こんにちは!
陽徳不動産の田邊です。
弊社では不動産と相続に関連する記事を紙面にして不定期で発行しています。
今回は第17回目になります。以下に記事の内容を掲載せて頂きます。
日頃はいつもお世話になっております。
ようやく9月も過ぎて秋らしくなってきた頃でしょうか?秋といえば食欲の秋、
読書の秋睡眠の秋と何かと過ごし易く良い季節になってきましたね。さて今回の
ようとく通信は、120年ぶりに民法改正、40年ぶりに相続法が改正されます。
不動産オーナー様であれば、民法(または相続法)どちらも関係してくるところだと思います。

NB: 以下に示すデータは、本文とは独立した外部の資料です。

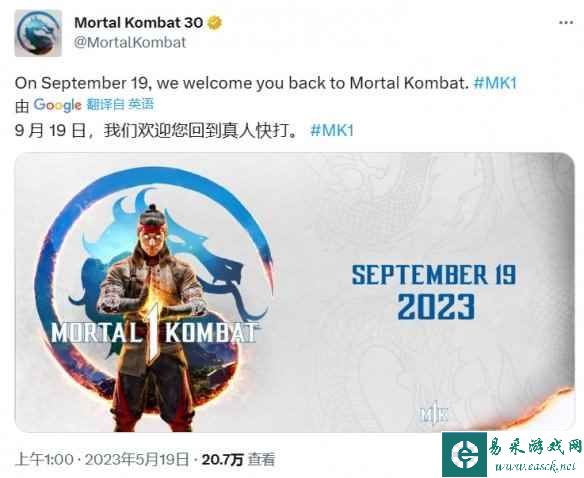Open #MK1 hashtag in English text

tap(495, 83)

民法改正の点で賃貸不動産オーナー様と直接、関係してくるのは目立ったところでは、
連帯保証人に関する保証債務のところであります。
今まで連帯保証人は、保証契約を貸主と締結すれば、借主が万一賃料を何百万円でも
滞納してしまえば連帯保証人は、貸主から滞納金額を際限なく請求できていましたが、
改正後は個人保障に関しては限度額(極度額)が定められることになります。
限度額の定めのない連帯保証契約は無効となります。改正後は連帯保証人との連帯保証契約を
貸主との間で締結しその際に連帯保証人の極度額として幾らを定めるのかを明確にしなければ
連帯保証契約は無効になってしまいます。
その極度額は、賃貸人の立場であれば多く確保したいという考えになりますが、極度額が高額過ぎる
場合は、保証人になること自体を拒否するケースもあるため、連帯保証人の個人保証が付かない
ケースも見込まれるため、保証会社の利用が多くなることも予想されます。
続いて相続法の改正点で行くとこちらも40年ぶりという事でいくつも改正点がありますが
今回は①『相続の効力等に関する見直し』と②『預貯金の仮払い制度の創設』についてみたいと
思います。
1.『相続の効力等に関する見直し』
例えば不動産オーナー様が公正証書遺言などで何人かいる相続人の内、特定の相続人に全ての不動産を
1人の相続人に全て相続させる旨の遺言を書いた場合、従来の相続法においては、法定相続分を超える
部分も一人の相続人が相続した場合、例え登記の変更による権利の移転をしなくても、第三者に私が
所有者だと主張できましたが、改正後は登記簿に登記をしなければ法定相続分を超える部分については、
私が所有者だと主張できなくなりました。
また、上段のすべての不動産を相続した場合にこの不動産に例えばアパートローンが付いていた場合、
全ての不動産は、一人の相続人が相続したのだから、この相続人がアパートローンも全て承継するのが
当然だと思いますが、そうではなく、このようなアパートローン(債務)は相続人全員が承継し、
アパートローン額を法定相続分で割った金額を相続人がそれぞれ負うことになります。
この債務を一人の相続人に承継させるためには、金融機関の同意を得なければできないことが今回の
改正相続法で条文化されました。この改正は、現行法では判例を基に同様の考えでありましたが、法律で
正式に定められました。
②『預貯金の仮払い制度の創設』
従来の考え方では、預貯金などは法定相続人であれば法定相続分までは引き出すことが可能でした。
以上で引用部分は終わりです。